Thursday, October 24, 2019
October 2019 Nightstand
I've started but not gotten into enough to keep reading several books in the last month or so. I feel like a cat kneading and kneading a cushion, trying to find the comfortable sweet spot. When a book has stuck well enough for me to see it through, it's been collection of shorter works.
Alice Munro's Dear Life has been lurking around the house for a good long while. I have a tendency to buy books and let them ripen on the shelves for a few years before I get around to reading them. But I was trying to motivate myself to write short stories earlier this month, so I decided to read short stories and, of a rather large stack, Dear Life rose to the top. I have a love-hate relationship with short stories (the hate part born, perhaps, from reading nothing but during grad school). Sometimes they're these brilliant little capsules of life, and sometimes they're…WTF? Munro's stories in this collection fall into this former category, most of them little slices of slightly strange, slightly obscure, but mostly ordinary lives of characters living in post WWII Canada. I was particularly fascinated by the way in some cases the stories followed a character through years or over most of a life, in just a dozen or two pages. I always feel the compressed length of a short storie necessitates a short timespan, but I see now that it need not. The book ends with a few sketches about the author's own life, in post-WWII Canada, which are every bit as fascinating as the fictional stories.
I wrote a sonnet once, in 12th grade English class.
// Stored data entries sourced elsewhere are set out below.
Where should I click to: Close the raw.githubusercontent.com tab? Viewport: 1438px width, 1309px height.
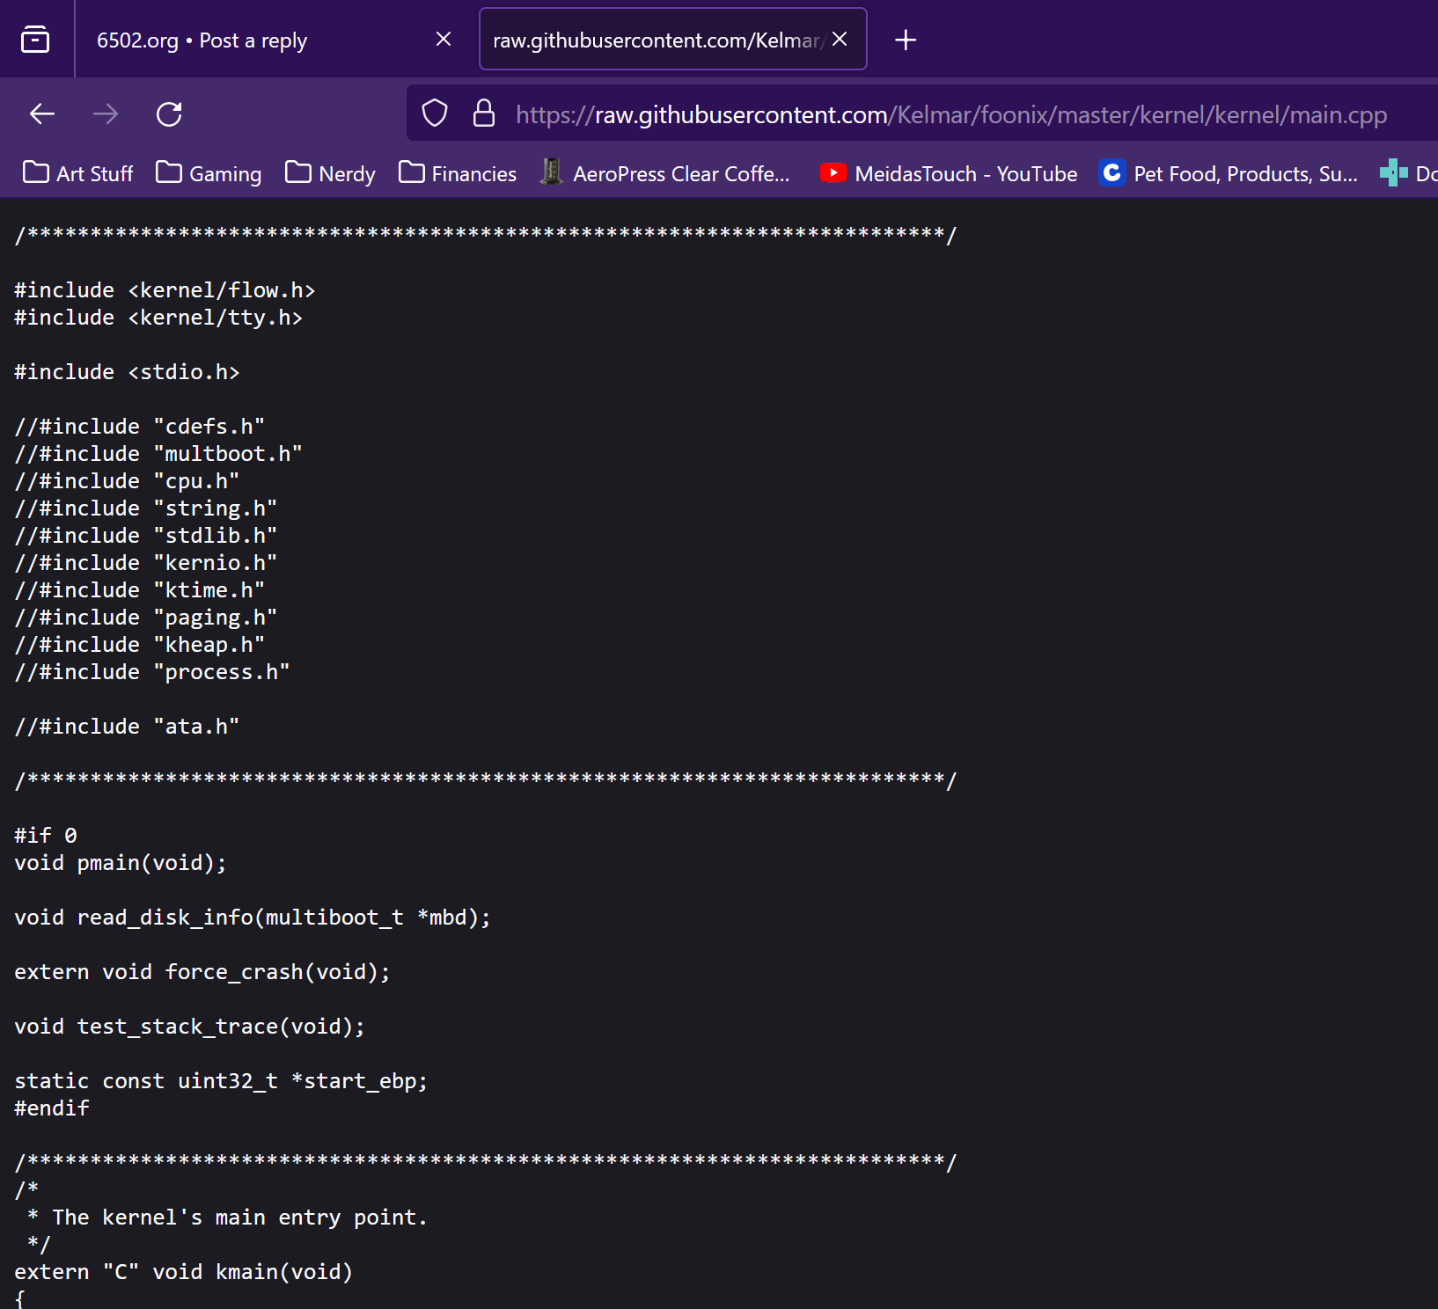(x=840, y=40)
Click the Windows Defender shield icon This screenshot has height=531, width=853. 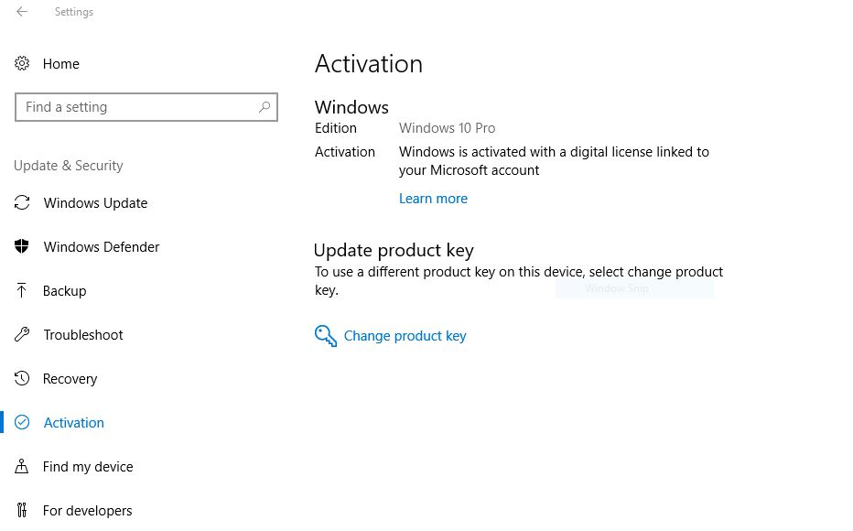click(22, 247)
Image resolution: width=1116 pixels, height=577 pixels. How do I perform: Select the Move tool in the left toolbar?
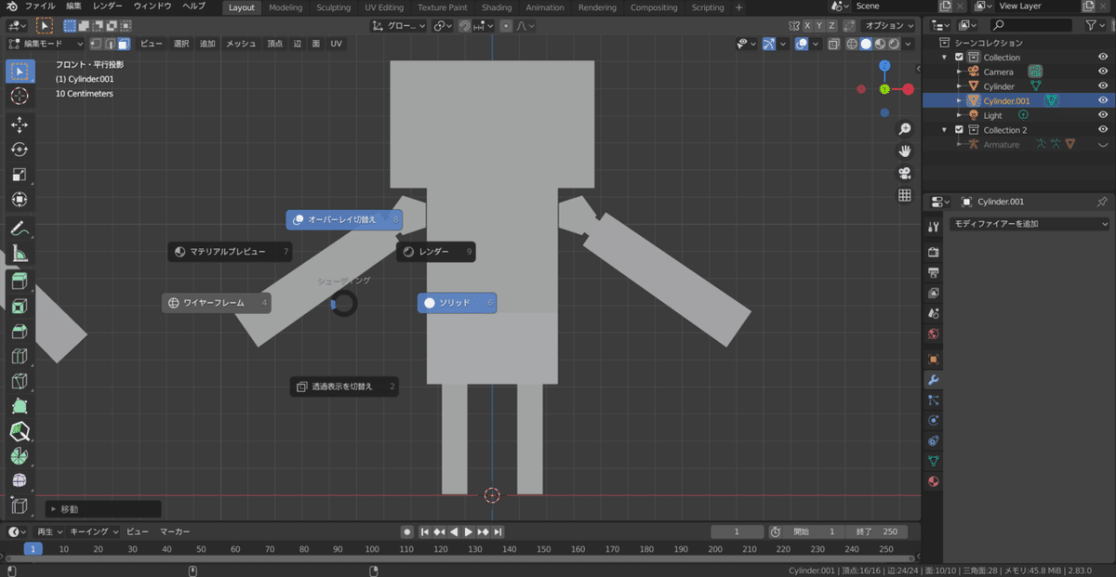[x=20, y=125]
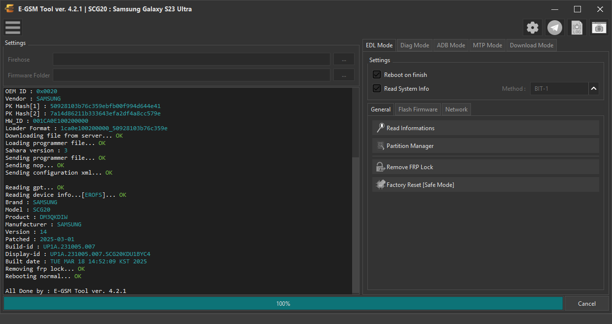Open the Flash Firmware tab
The height and width of the screenshot is (324, 612).
(x=418, y=109)
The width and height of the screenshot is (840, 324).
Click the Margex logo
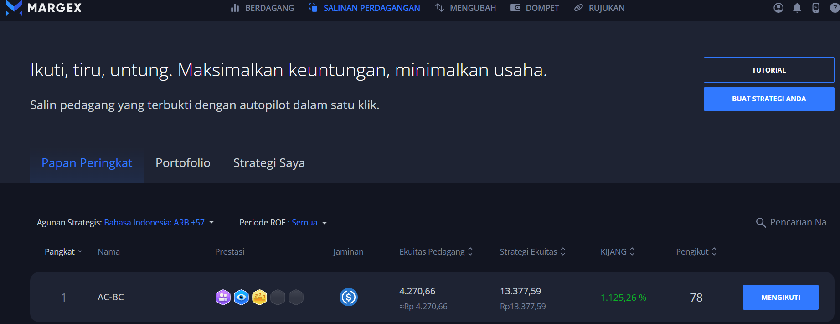pos(44,8)
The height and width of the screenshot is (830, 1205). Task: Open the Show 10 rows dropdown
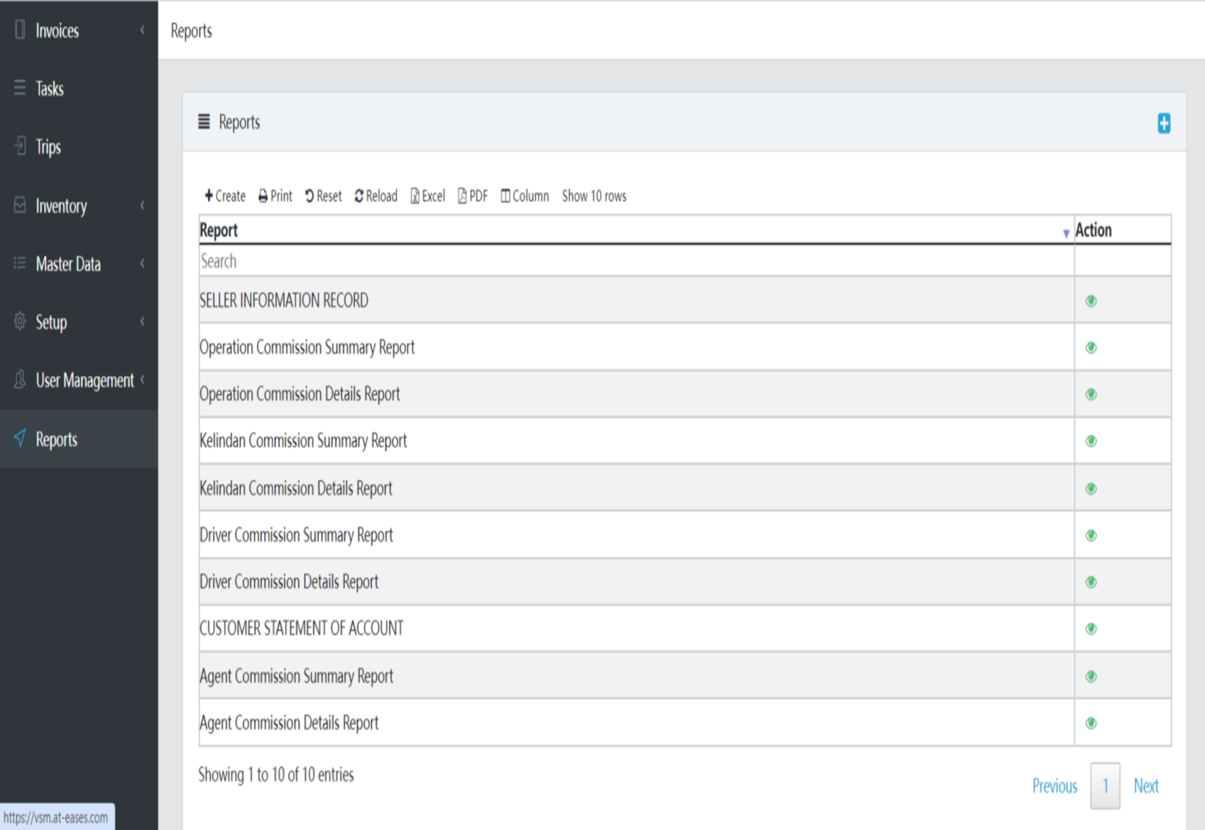pos(594,196)
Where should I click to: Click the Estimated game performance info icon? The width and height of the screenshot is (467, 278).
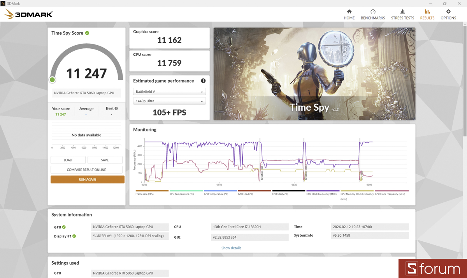click(x=203, y=81)
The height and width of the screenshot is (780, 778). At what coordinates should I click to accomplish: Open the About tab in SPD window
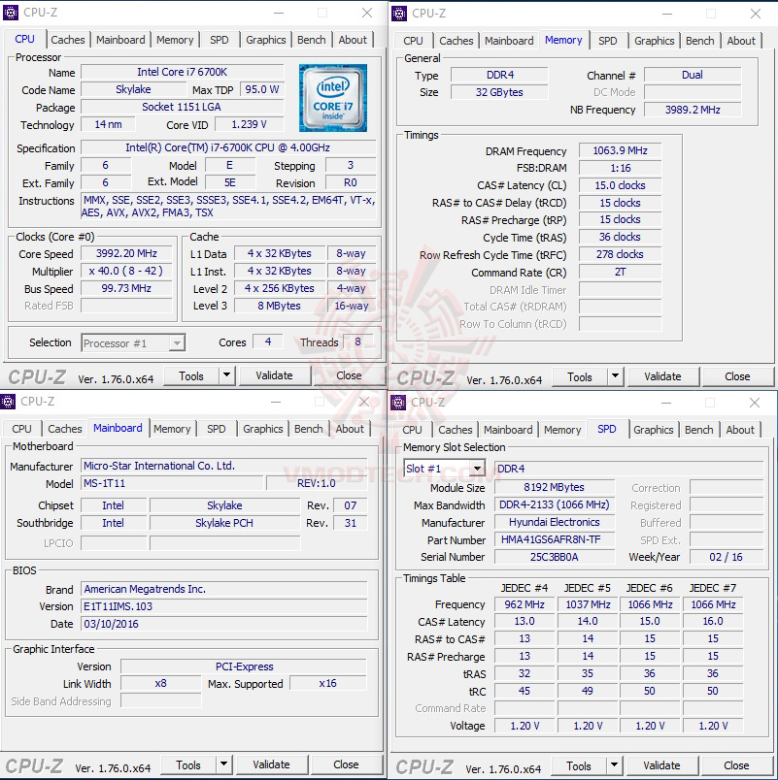coord(740,429)
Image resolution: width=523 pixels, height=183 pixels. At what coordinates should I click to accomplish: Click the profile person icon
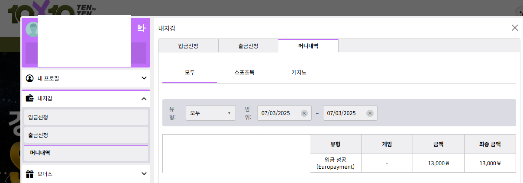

It was about the first Gulf War and had a rather nice metaphor about war planes and birds in it, and it had only one syllable off meter. I was rather proud of that sonnet, and I'm resting on its laurels nearly 30 years later. Then my co-editor in the Literary Reflections department at Literary Mama had to go and write an entire stack of sonnets and put my small effort to shame. Libby Maxey published her debut poetry chapbook, Kairos, this summer, and it waited on my nightstand, I think, until the world outside matched the cold and leafless but red and glistening image on the front cover. I found myself reading each sonnet two or three times, savoring the rich language and right metaphors, untangling the threads of meaning. The formality of the vocabulary and form gives this collection a sense of timelessness, a faint sepia hue of times past, like a poet from history is whispering the words in my ear, at the same time feel very present, with poems about kindergarten and snow days and looking back at one's naive teenage self. It's a gorgeous collection and I wish my friend all good things to come from its publiction.
Where the poems in Kairos are tightly structured, those in Arrival by Cheryl Boyce-Taylor are loose and free-flowing, sometimes arranged in stanzas and sometimes cascading over the page in widely and wildly spaced words. The words themselves are ripe fruits of Caribbean patois, an accent, a history, an identity, as in the oft-repeated "gyal" (girl). The poems are warm and bright with tropical heat and color, but also achingly real with loss and strained relationships. They tell a story of a life that's rich with varied origins and a winding pathway, one that has been hard and beautiful at the same time.